Agar pabrik tetap beroperasi, oven kokas harus tetap beroperasi 24 jam sehari pada suhu yang stabil sekitar 1.000 derajat Celcius – artinya pekerja seperti Dmitri harus tetap bekerja meskipun cangkang mungkin berjatuhan di sekitar mereka.
“Jika mereka (oven) mendingin, maka semuanya berubah menjadi abu, dan kita selesai,” katanya.
Tidak ada tempat untuk pergi
Tapi kobaran api sudah meledak.
“Banyak orang yang lebih baik pergi, membawa keluarga mereka pergi,” kata Pasternak. Bagian terbaik dari tenaga kerja hilang. Orang normal tidak bisa menjaga keluarganya di sini.
“Banyak orang tidak punya tempat lain untuk pergi dan harus tinggal di sini, jadi mereka marah. Dan mereka marah pada Ukraina karena mereka orang Ukraina.”

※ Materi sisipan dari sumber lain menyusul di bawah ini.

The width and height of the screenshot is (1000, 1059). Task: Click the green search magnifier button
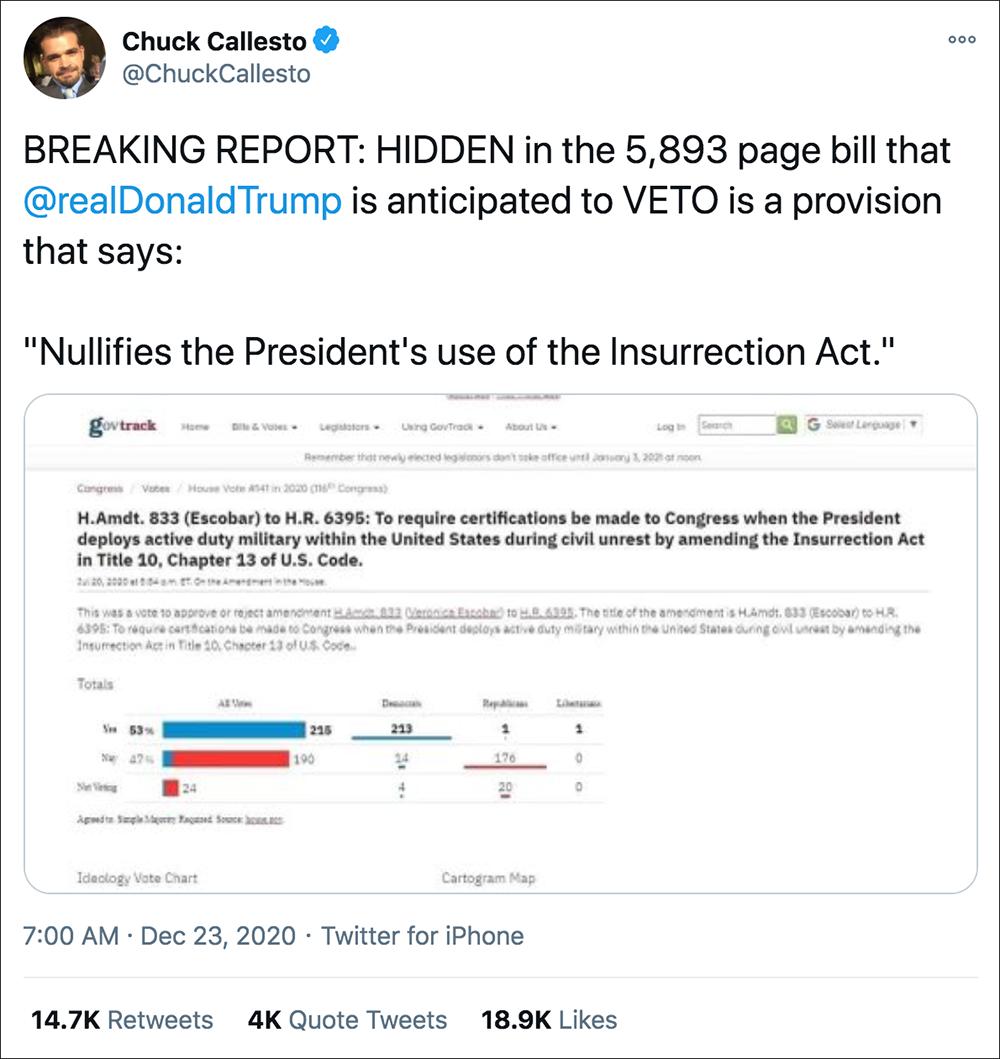pos(788,425)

Irina dan Svetlana tinggal di kamar kecil di sebelah kantor mereka di lantai delapan blok administrasi.
“Saya sudah di sini sejak Januari. Ke mana saya bisa pergi?” kata Svetlana. “Saya tidak melihat jalan keluar dari situasi ini. Saya tidak bisa mengambil senjata dan membawa perdamaian sendiri. Tidak ada yang akan menempatkan saya di meja perundingan.”

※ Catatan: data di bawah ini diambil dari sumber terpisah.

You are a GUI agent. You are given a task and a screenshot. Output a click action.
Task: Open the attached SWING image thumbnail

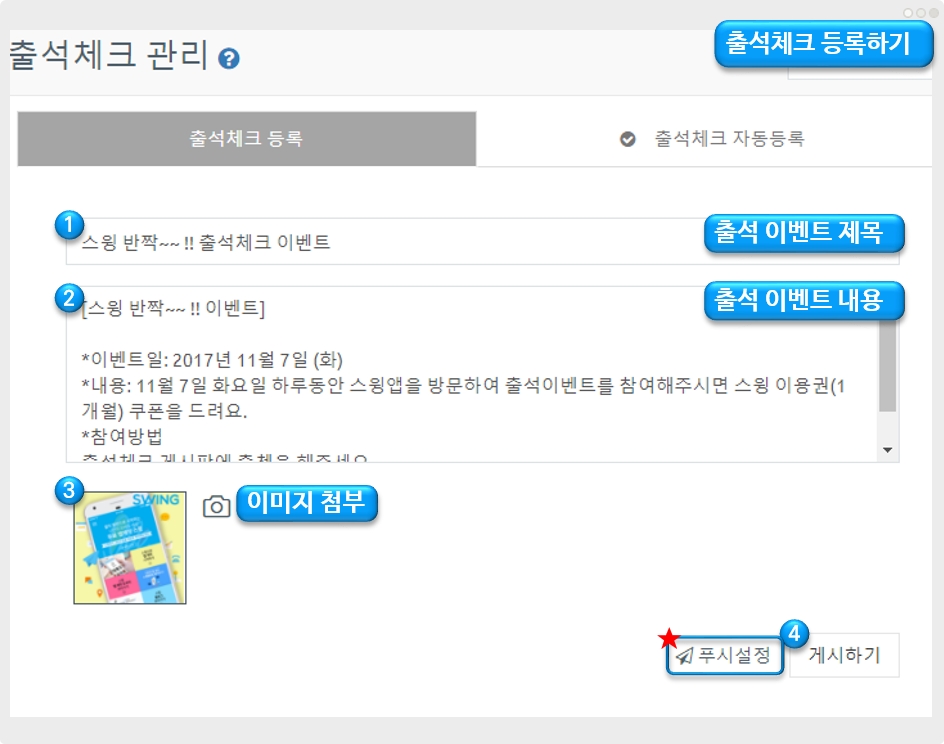tap(130, 548)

Irina pindah sebulan kemudian. “Saya membawa ibu saya keluar dan kemudian pindah ke sini. Di mana lagi saya akan tinggal ketika segala sesuatu di sekitar hancur? Semua yang saya miliki dalam hidup ada di sini – dalam satu tas.”
Setidaknya ada keamanan fisik di tempat penampungan bawah tanah, di mana poster-poster era Soviet yang menawarkan saran keselamatan dan pertolongan pertama membangkitkan masa Perang Dingin, ketika setiap instalasi strategis Soviet memiliki bunker tahan bomnya sendiri.
Alexander berbagi sudut tempat berlindung dengan istrinya, Yelena, di mana mereka memiliki oven microwave dan ketel listrik, dan menonton film bersama di smartphone.
Mereka juga pindah pada bulan Januari ketika roket Grad mulai menghantam daerah tempat tinggal mereka di kota Avdiyivka.
“Kami tinggal di rumah kami selama mungkin. Tapi kemudian sebuah mortir jatuh tepat di sebelah kami, dan kami memutuskan untuk tidak menunggu mortir berikutnya lewat jendela,” kata Alexander.
Tidak ada yang berani menebak kapan waktu paruh ini akan berakhir. Tidak seorang pun di sini bahkan menyebutkan perjanjian Minsk, yang ditengahi pada bulan Februari oleh para pemimpin Rusia, Ukraina, Jerman dan Prancis, yang seharusnya mengkonfirmasi gencatan senjata dan mengantarkan pembicaraan damai.
Nyatanya, kata Dmitri, “tidak ada yang benar-benar ingat bagaimana semuanya dimulai.”